Kalingalunga glided from the tent. Jem followed him. The snow fell in flakes as large as a lady's hand, and the air was dark; Jem could not see where the hunter was taking him, but he strode after him and trusted to his sagacity.
Five hours' hard walking, and then the snow left off. The air became clear, and to Jem's surprise the bush, instead of being on his right hand, was now on his left; and there on its skirts, about a mile off, was the native camp. They had hardly come in sight of it when it was seen to break from quietude into extraordinary bustle.
“What is up?” asked Jem.
The hunter smiled, and pointed to his own face:
“Kalingalunga painted war.”
“What eyes the beggars must have,” said Jem.
The next minute a score of black figures came tearing up in such excitement that their long rows of white teeth and the whites of their eyes flashed like Budelights in their black heads.

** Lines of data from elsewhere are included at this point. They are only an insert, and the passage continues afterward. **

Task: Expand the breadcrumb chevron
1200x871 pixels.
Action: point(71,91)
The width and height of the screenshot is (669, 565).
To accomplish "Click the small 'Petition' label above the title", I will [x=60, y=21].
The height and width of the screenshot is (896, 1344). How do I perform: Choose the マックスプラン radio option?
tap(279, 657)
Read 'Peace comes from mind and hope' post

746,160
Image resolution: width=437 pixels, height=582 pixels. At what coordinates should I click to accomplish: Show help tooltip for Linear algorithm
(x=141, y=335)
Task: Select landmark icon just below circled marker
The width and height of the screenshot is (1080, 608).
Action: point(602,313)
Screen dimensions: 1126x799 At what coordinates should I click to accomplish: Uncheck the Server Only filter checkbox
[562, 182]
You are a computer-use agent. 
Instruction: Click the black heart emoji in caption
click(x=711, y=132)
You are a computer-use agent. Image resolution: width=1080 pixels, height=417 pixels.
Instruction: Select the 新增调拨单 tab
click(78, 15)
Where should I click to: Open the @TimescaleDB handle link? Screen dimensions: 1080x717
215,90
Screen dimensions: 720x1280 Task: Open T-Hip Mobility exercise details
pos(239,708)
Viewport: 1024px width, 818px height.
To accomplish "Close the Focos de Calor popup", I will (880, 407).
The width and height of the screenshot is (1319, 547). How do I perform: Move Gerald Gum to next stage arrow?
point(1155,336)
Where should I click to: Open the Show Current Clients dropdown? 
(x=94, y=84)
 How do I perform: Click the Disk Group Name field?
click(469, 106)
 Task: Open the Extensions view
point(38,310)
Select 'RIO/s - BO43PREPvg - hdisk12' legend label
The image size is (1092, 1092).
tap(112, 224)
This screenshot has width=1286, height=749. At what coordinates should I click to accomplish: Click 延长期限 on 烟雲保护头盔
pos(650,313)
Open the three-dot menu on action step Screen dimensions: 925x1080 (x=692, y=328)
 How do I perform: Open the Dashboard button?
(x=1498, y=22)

Kalingalunga soon calmed them down by letting them know that he was painted for a private, not a national feud. He gave them no further information. I suspect he was too keen a sportsman to put others on the scent of his game. He went all through the camp, and ascertained from the stragglers that no men answering the description of George and Robinson had passed out of the wood.
“They are in the wood,” said he
He then ordered a great fire—bade Jem dry his clothes and eat; he collected two of his wives and committed Jem to their care, and glided like a panther into the wood.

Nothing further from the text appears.